* What is being asked
The number of lines with the string "Community" in the listing below is all that should be reported.

-*-

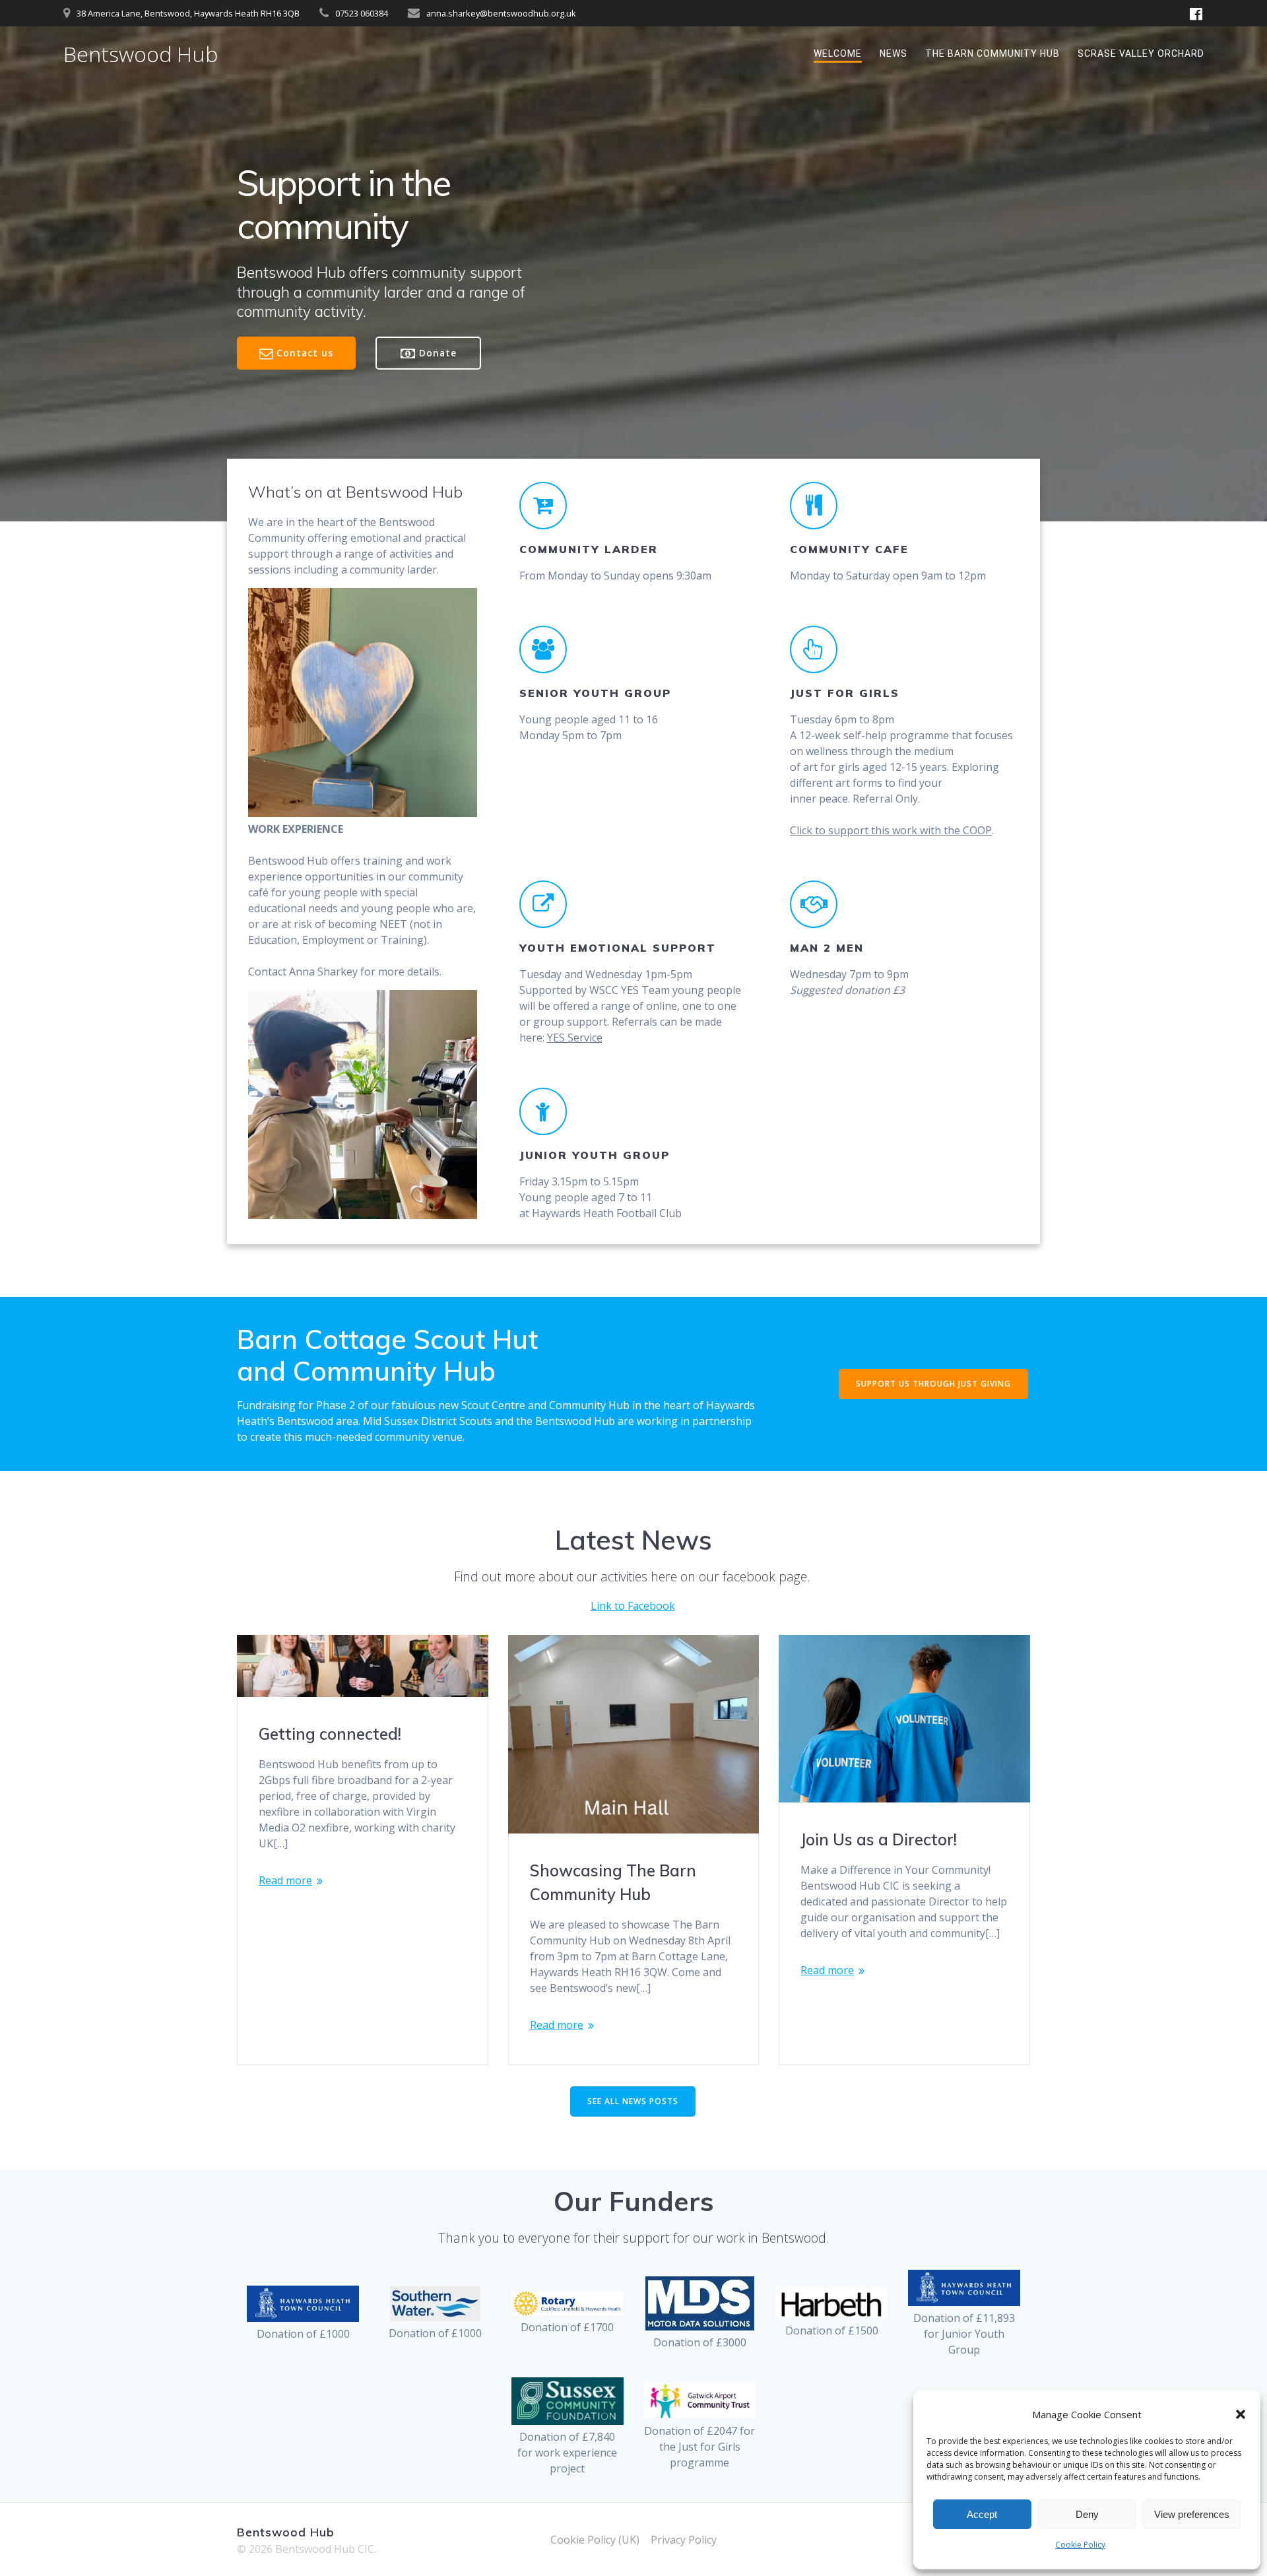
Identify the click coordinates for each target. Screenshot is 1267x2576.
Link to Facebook (633, 1606)
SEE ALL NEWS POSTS (632, 2101)
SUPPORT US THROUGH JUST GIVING (933, 1383)
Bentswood (140, 54)
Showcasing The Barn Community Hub (613, 1882)
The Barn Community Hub (992, 53)
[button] (1240, 2414)
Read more (285, 1880)
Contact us (304, 353)
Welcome (838, 53)
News (893, 53)
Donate (438, 353)
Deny (1087, 2514)
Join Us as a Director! (878, 1839)
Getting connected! (330, 1734)
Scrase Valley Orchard (1141, 53)
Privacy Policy (684, 2539)
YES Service (574, 1037)
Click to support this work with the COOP (891, 830)
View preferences (1191, 2514)
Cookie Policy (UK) (594, 2539)
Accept (982, 2514)
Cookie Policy (1080, 2544)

-*-

* Output below
2